▸ **Stated task 1**
In the passage about a toddler's naps, list each thing the writer says they have tried when the child wakes up.

Now he's 2.5 years old, and he doesn't sleep well during naps.  On good days, he wakes up once and needs me to help him get back to sleep.  On bad days, I pretty much can't leave him.  He wakes up several times, or sleeps so lightly I can't leave without him waking.  Oh, and I have to breastfeed him to sleep 90% of the time, or he just won't nap.

 

I tried changing this (read the No Cry Sleep Solution) - I pretty much can't get him off the breast before he's fully asleep or he protests until he is fully upset and not going to nap; I implemented a pre-nap ritual of books, talked to him a lot about lying still and quiet, etc.

 

When he wakes up, I've tried sitting on the bed away from him, which occasionally works.  Reassuring him and walking away, or being in the same room folding laundry, is apparently not good enough.

▸ **Stated task 2**
Output lines from the entries below as a Markdown table with the columns Row and Line. Begin at the line that contains "Choose the WLAN_SAP_Base" and stop after the line that contains "click(251, 538)"; number the rows, skip blank lines, and leave out the pictures.

▸ **Information supplied**

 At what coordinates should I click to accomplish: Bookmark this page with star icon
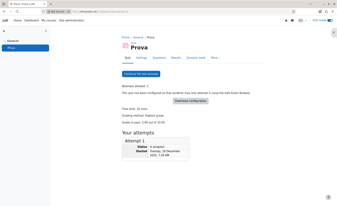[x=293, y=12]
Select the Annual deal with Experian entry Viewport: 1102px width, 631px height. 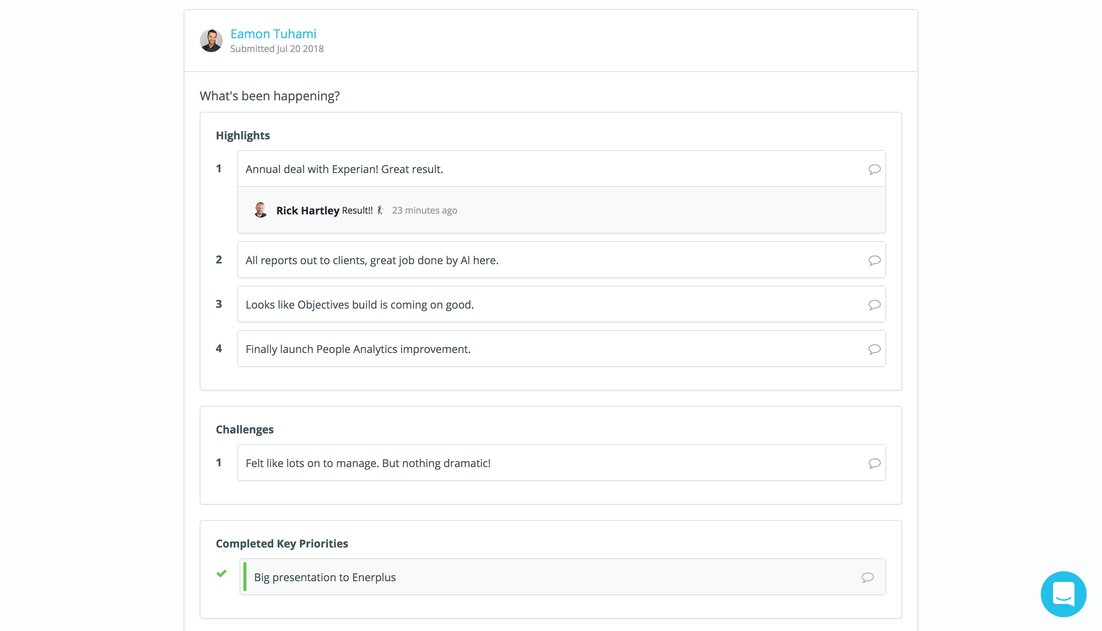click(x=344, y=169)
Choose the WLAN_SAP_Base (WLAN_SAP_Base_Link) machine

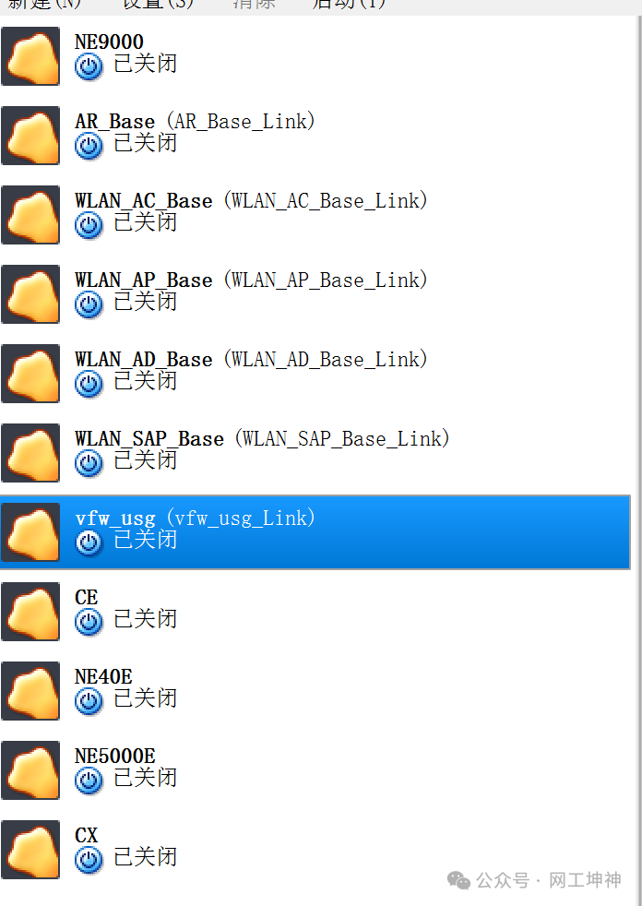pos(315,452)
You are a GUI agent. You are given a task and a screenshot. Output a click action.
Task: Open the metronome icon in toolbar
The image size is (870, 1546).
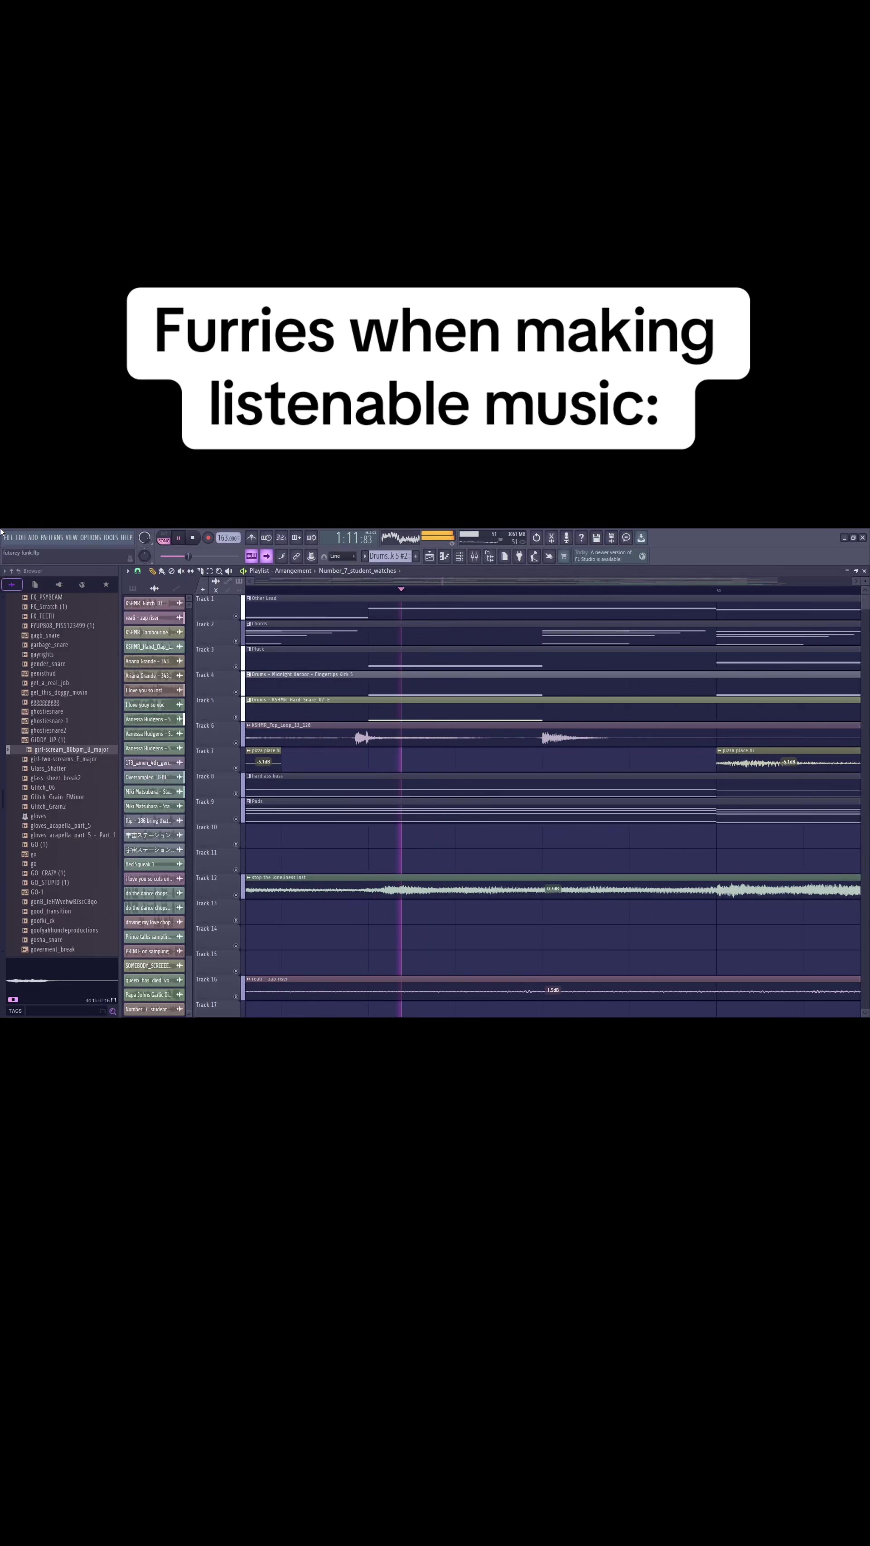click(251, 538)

* * *

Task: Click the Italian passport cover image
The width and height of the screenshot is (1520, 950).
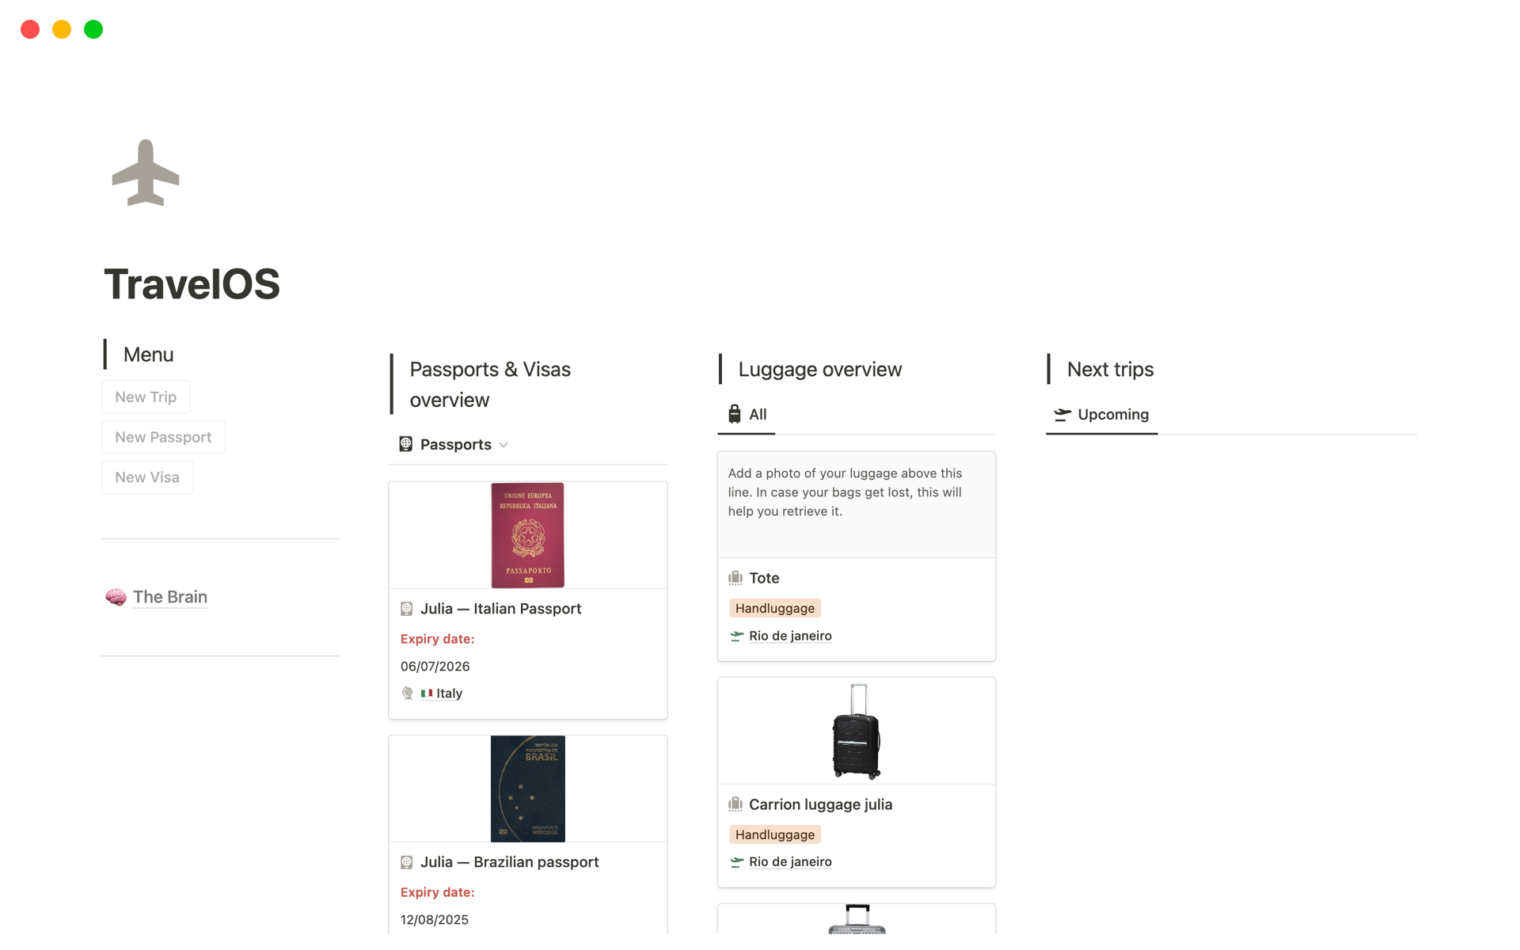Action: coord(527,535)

▸ **Output 1**
- Sitting on the bed away from him
- Reassuring him and walking away
- Being in the same room folding laundry

▸ **Output 2**
| Row | Line |
|---|---|
| 1 | Choose the WLAN_SAP_Base (WLAN_SAP_Base_Link) machine |
| 2 | pos(315,452) |
| 3 | You are a GUI agent. You are given a task and a screenshot. Output a click action. |
| 4 | Task: Open the metronome icon in toolbar |
| 5 | The image size is (870, 1546). |
| 6 | click(251, 538) |